Comme dans une pièce de théâtre, il se leva pour la dévisager de bas en haut. Constance, courbée qu'elle était sur son lit, ne put que lui envoya un regard noir du bas, tandis qu'il la surplombait.

« Ici, dans ce lit à Saint-Mangouste, avec un avenir pas plus prometteur que celui de votre amie Millie. »

Une pensée survint dans l'esprit de Constance et elle fronça les sourcils. Une parole... étrange.

« Vous savez, fit-elle écho. Même sans preuve. Comment pouvez-vous avancer cela si vous n'avez rien pour appuyer ma prétendue trahison ? »

Ce fut comme voir un robot se geler, sauf que celui-ci était encore en train de sourire.

« Savoir. Avoir l'intuition. Ou une lettre qui a été publiée dans la Gazette du Sorcier.

- Oh, ne jouons pas les imbéciles. Cette lettre n'a aucun poids juridique, en l'état actuel des choses.

- Attendons l'enquête, alors. Nous verrons bien qui de nous deux a raison, Reynard. »

Albus Potter fit quelques pas vers la porte, et Constance sut que l'entretien était fini. Elle desserra ses doigts du drap qu'ils serraient sans même qu'elle ne s'en rende compte, et sentit la tension quitter son corps en même temps que le nouveau ministre quittait la pièce.

À la porte, cependant, il s'arrêta.

« Une dernière chose. Quand bien même je vous la cède, il y a tout de même un attachement particulier qui me lie à cette baguette. »

La voix prit un ton menaçant, non pas qu'Albus Potter en eut besoin pour le paraître.

« Vous avez intérêt à ne pas tarder à me la rendre, peu importe l'intérêt que vous lui portez. Le plus tôt sera le mieux, bien entendu, mais je suis un homme patient. Bonne journée, Reynard. »

Avant qu'elle ne puisse le reprendre sur son titre – ou plutôt, son absence –, il était parti, fermant la porte derrière lui.

Constance ne perdit pas plus de temps pour empoigner la baguette qu'il lui avait laissée. Bois de noyer noir, crin de licorne.

Elle n'était pas experte en baguettes magiques ; loin de là, même. Mais il y avait quelque chose d'étrange entre ces composants et l'abandon soudain du lien qui l'unissait à Albus Potter, assez pour qu'elle se pose des questions.

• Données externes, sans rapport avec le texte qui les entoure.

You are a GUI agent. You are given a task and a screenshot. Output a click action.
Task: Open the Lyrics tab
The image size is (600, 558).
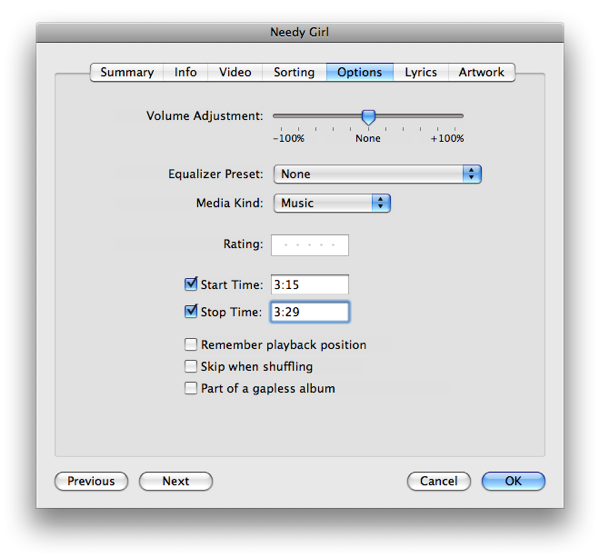[420, 72]
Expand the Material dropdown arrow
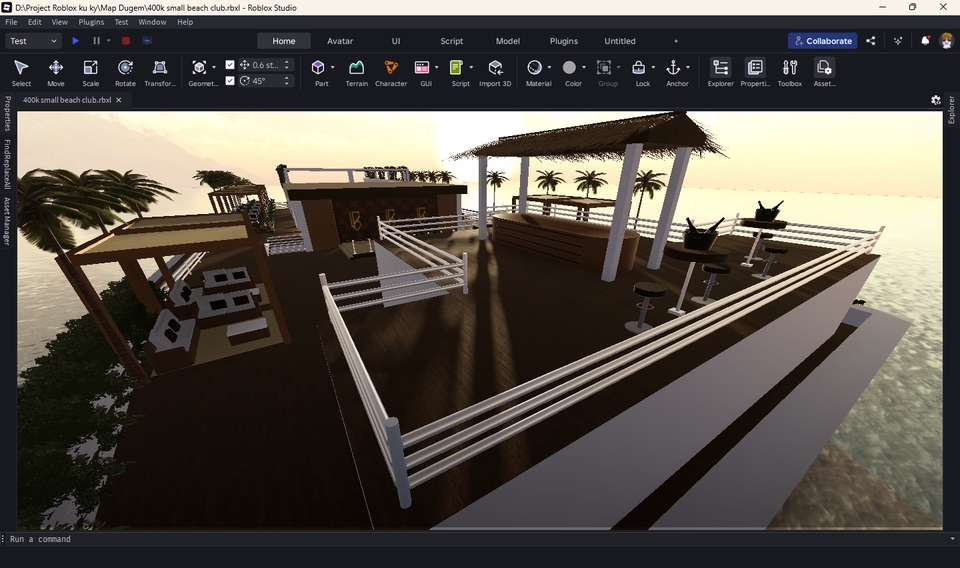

« J'ai croisé Albus Potter à l'air heureux dans le couloir et franchement, Constance, je ne sais pas ce que vous vous êtes dits mais—

- Millie, interrompit-elle, j'ai encore une dernière requête à te demander, j'en ai peur. »

La sorcière, qui venait d'entrer dans la chambre avec son air à peu près neutre habituel et une boite rectangulaire dans les mains, s'arrêta net et fronça les sourcils dans le début d'une expression indignée. Constance reprit vite avant qu'elle ne puisse commencer une longue tirade :

« J'aurais besoin que tu ailles me chercher des livres sur les confections et langages des composants des baguettes. Et rapidement, s'il te plaît. Je suis sur quelque chose. »

Millie passa trente minutes à lui hurler de nouveau dessus ; mais Constance, trop absorbée par les pensées nouvelles qui se bousculaient dans sa tête, ne fut pas assez attentive pour être outrée.

Entre ses doigts, elle sentit un morceau de la clé de l'énigme tournoyer et surtout, se réveiller.